Thinking About College Teaching
by Glenda Wilkes, Ph.D.
 

Volume 3: Moving to Learner-Centered Environments in an Age of Electronic Information

It has almost become a cliché to say that computer-based technologies are radically transforming higher education. The increasingly astonishing result of personal computers and mass media is that we are surrounded with more information than we can comfortably process – in many ways, we are over-informed. In this information-packed environment, educators no longer control access to information as once was the case. According to Branson (1991), this has resulted in a new paradigm for education, in which the teacher is no longer at the center. Instead, the center is occupied by knowledge itself to which students now have direct access.

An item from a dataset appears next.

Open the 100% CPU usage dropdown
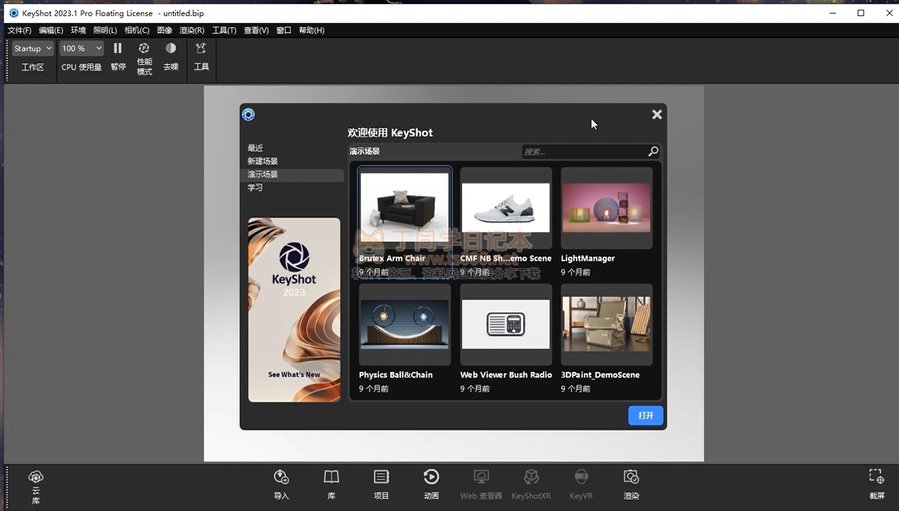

Because of this major transformation in access to knowledge, the very nature of teaching and learning dynamics is dramatically changing. Collins (1991) describes a series of shifts in education that put greater emphasis on student activity than on teacher activity. These shifts are resulting in increasingly learner-centered colleges and universities.

  • A shift from lecture and recitation to coaching. With subject matter available via interactive technologies, instructors spend less time directing students and more time facilitating student learning.
  • A shift from whole-class instruction to small group instruction. Working with computers, students progress at different rates rather than in lockstep as a whole. Instructors are able to spend more time with individual students and small groups.
  • A shift from all students learning the same thing to different students learning different things. As the amount of information available to students continues to explode, student choice regarding what is learned will increase.
  • A shift toward more engaged students. With interactive technology, the need for large lectures with passive students will become outdated.
  • A shift from assessment based on test performance to assessment based on products and progress. The demand is increasing for realistic tasks that access learning as it applies to new areas.
  • A shift from a competitive to a cooperative goal structure. With access to extensive data bases, collaboration through networked communications not only becomes possible but practical.
  • A shift from the primacy of verbal thinking to the integration of visual and verbal thinking. Students come to higher education with more extensive experience with video than print. What is the capacity for visual knowledge and skills that informed citizens should possess and how can we engage our students in becoming visually literate?

These shifts suggested by Collins (1991) imply a parallel change in the role of the instructor. The next issues of Thinking About College Teaching will discuss this changing role.

References

Branson, R.K. (1991). The Schoolyear 2000 Concept. Address at Northwestern University, March 7, 1991.

Collins, A. (1991). The Role of Computer Technology in Restructuring Schools. Phi Delta Kappa 73(1), 28-36.